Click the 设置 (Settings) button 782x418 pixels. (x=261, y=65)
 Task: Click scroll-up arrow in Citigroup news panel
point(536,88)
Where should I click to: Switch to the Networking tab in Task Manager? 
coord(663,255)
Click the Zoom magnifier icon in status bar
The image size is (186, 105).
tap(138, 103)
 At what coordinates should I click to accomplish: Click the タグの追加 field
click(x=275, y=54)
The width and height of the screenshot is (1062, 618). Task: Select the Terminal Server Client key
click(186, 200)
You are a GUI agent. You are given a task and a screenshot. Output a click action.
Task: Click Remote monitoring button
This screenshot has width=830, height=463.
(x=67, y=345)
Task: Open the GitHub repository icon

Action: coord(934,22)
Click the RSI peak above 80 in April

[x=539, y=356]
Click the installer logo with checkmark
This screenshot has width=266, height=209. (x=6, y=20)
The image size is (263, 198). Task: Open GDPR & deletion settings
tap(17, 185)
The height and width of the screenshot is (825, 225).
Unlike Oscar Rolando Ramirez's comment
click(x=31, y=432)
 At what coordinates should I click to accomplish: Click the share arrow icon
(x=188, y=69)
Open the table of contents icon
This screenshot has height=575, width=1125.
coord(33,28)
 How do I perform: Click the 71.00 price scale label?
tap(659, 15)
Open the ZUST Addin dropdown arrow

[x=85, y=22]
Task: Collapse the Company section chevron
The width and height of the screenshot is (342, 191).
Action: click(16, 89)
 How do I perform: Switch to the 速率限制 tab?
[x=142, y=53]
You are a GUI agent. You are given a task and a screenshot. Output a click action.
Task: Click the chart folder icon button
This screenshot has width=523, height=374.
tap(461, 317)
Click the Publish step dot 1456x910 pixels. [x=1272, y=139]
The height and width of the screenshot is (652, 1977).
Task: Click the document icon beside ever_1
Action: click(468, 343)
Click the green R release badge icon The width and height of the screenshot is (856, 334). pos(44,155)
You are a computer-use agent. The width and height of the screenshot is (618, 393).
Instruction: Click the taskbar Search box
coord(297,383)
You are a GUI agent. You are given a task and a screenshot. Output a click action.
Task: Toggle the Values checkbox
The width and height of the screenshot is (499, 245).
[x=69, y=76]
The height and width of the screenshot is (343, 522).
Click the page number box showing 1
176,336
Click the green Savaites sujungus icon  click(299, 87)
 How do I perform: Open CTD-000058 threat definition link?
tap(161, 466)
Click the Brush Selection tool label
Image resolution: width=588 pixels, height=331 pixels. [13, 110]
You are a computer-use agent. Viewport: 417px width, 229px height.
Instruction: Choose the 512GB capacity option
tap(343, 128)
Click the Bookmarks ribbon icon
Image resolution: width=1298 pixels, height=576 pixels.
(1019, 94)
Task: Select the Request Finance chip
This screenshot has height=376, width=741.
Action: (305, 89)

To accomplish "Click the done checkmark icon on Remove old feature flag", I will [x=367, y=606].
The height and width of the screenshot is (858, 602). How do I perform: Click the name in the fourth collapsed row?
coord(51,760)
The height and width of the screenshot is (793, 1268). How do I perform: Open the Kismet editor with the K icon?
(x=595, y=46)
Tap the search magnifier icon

*****

## [Work task]
Starting with the line that contains "The height and width of the screenshot is (793, 1268).", write out each line through the end of the listing, exactly as it appears, and include nothing else.

## [Response to this task]
The height and width of the screenshot is (793, 1268). How do I perform: Open the Kismet editor with the K icon?
(x=595, y=46)
Tap the search magnifier icon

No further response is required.